You can find more details about the CLI here.
import pyterrier as pt
from pyterrier.measures import *
pt.init()
dataset = pt.get_dataset('irds:cord19/trec-covid/round4')
index_ref = pt.IndexRef.of('./indices/cord19_trec-covid_round4') # assumes you have already built an index
pipeline = pt.BatchRetrieve(index_ref, wmodel='BM25')
# (optionally other pipeline components)
pt.Experiment(
[pipeline],
dataset.get_topics('title'),
dataset.get_qrels(),
[MAP, nDCG@20]
)
You can find more details about PyTerrier experiments here.
Round 5 of the TREC COVID task. Includes 50 queries related to COVID-19. This uses the "2020-07-16" version of the collection.
Note that the qrels do not contain results from the prior round(s). Use the "complete" version for this setting (cord19/trec-covid).
Language: en
Examples:
import ir_datasets
dataset = ir_datasets.load("cord19/trec-covid/round5")
for query in dataset.queries_iter():
query # namedtuple<query_id, title, description, narrative>
You can find more details about the Python API here.
ir_datasets export cord19/trec-covid/round5 queries
[query_id] [title] [description] [narrative]
...
You can find more details about the CLI here.
import pyterrier as pt
pt.init()
dataset = pt.get_dataset('irds:cord19/trec-covid/round5')
index_ref = pt.IndexRef.of('./indices/cord19') # assumes you have already built an index
pipeline = pt.BatchRetrieve(index_ref, wmodel='BM25')
# (optionally other pipeline components)
pipeline(dataset.get_topics('title'))
You can find more details about PyTerrier retrieval here.
Language: en
Note: Uses docs from cord19
Examples:
import ir_datasets
dataset = ir_datasets.load("cord19/trec-covid/round5")
for doc in dataset.docs_iter():
doc # namedtuple<doc_id, title, doi, date, abstract>
You can find more details about the Python API here.

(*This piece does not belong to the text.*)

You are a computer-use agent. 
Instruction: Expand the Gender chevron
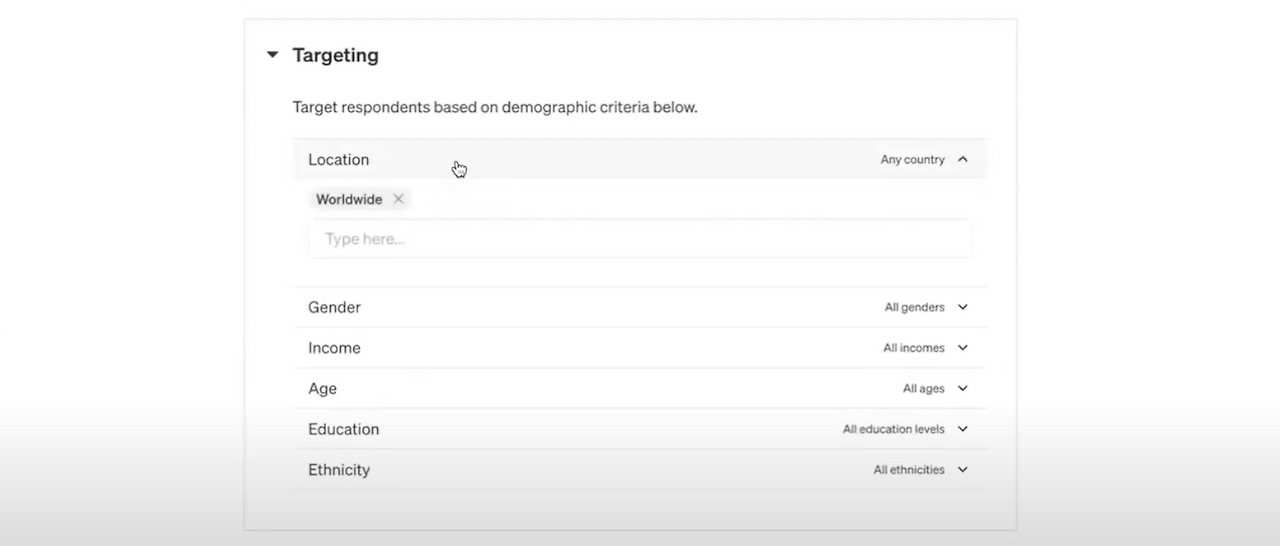[963, 307]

ir_datasets export cord19/trec-covid/round5 docs
[doc_id] [title] [doi] [date] [abstract]
...
You can find more details about the CLI here.
import pyterrier as pt
pt.init()
dataset = pt.get_dataset('irds:cord19/trec-covid/round5')
# Index cord19
indexer = pt.IterDictIndexer('./indices/cord19')
index_ref = indexer.index(dataset.get_corpus_iter(), fields=['title', 'doi', 'date', 'abstract'])

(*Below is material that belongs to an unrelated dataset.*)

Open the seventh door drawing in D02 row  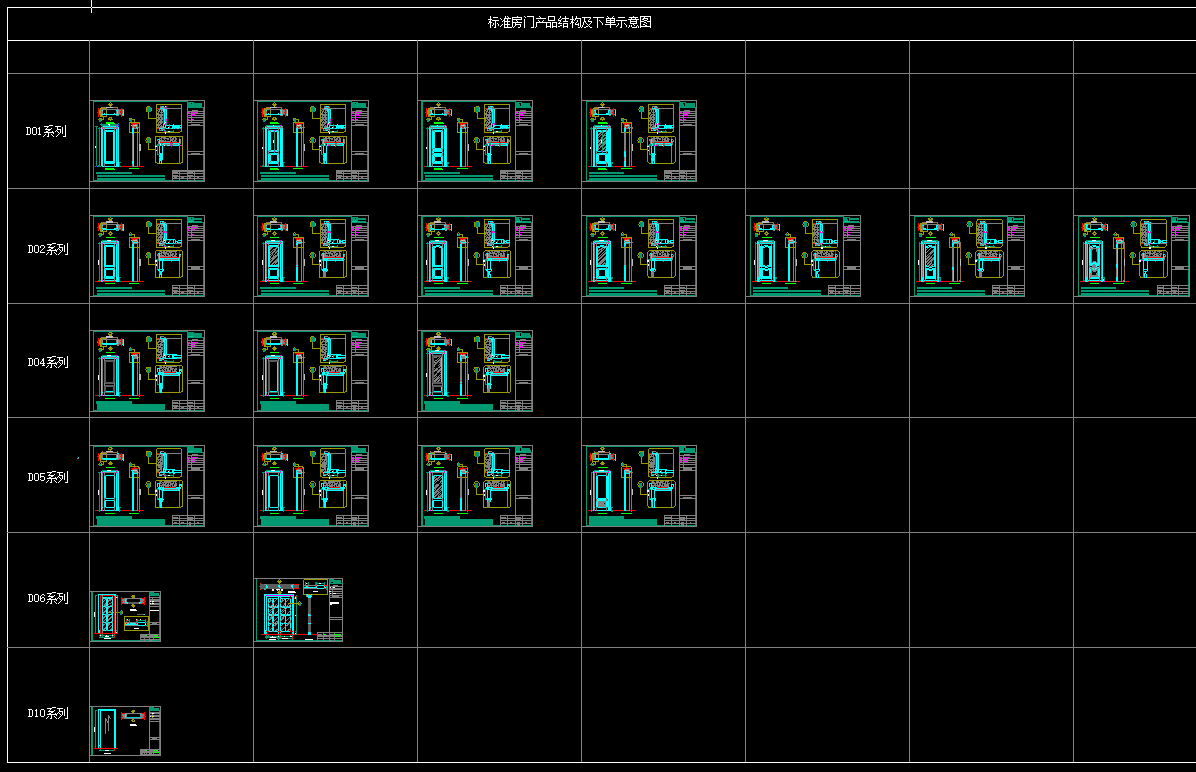coord(1135,256)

You can find more details about PyTerrier indexing here.
Relevance levels
Rel. | Definition |
---|---|
0 | Not Relevant: everything else. |
1 | Partially Relevant: the article answers part of the question but would need to be combined with other information to get a complete answer. |
2 | Relevant: the article is fully responsive to the information need as expressed by the topic, i.e. answers the Question in the topic. The article need not contain all information on the topic, but must, on its own, provide an answer to the question. |
Examples:
import ir_datasets
dataset = ir_datasets.load("cord19/trec-covid/round5")
for qrel in dataset.qrels_iter():
qrel # namedtuple<query_id, doc_id, relevance, iteration>
You can find more details about the Python API here.
ir_datasets export cord19/trec-covid/round5 qrels --format tsv
[query_id] [doc_id] [relevance] [iteration]
...
You can find more details about the CLI here.
import pyterrier as pt
from pyterrier.measures import *
pt.init()
dataset = pt.get_dataset('irds:cord19/trec-covid/round5')
index_ref = pt.IndexRef.of('./indices/cord19') # assumes you have already built an index
pipeline = pt.BatchRetrieve(index_ref, wmodel='BM25')
# (optionally other pipeline components)
pt.Experiment(
[pipeline],
dataset.get_topics('title'),
dataset.get_qrels(),
[MAP, nDCG@20]
)
You can find more details about PyTerrier experiments here.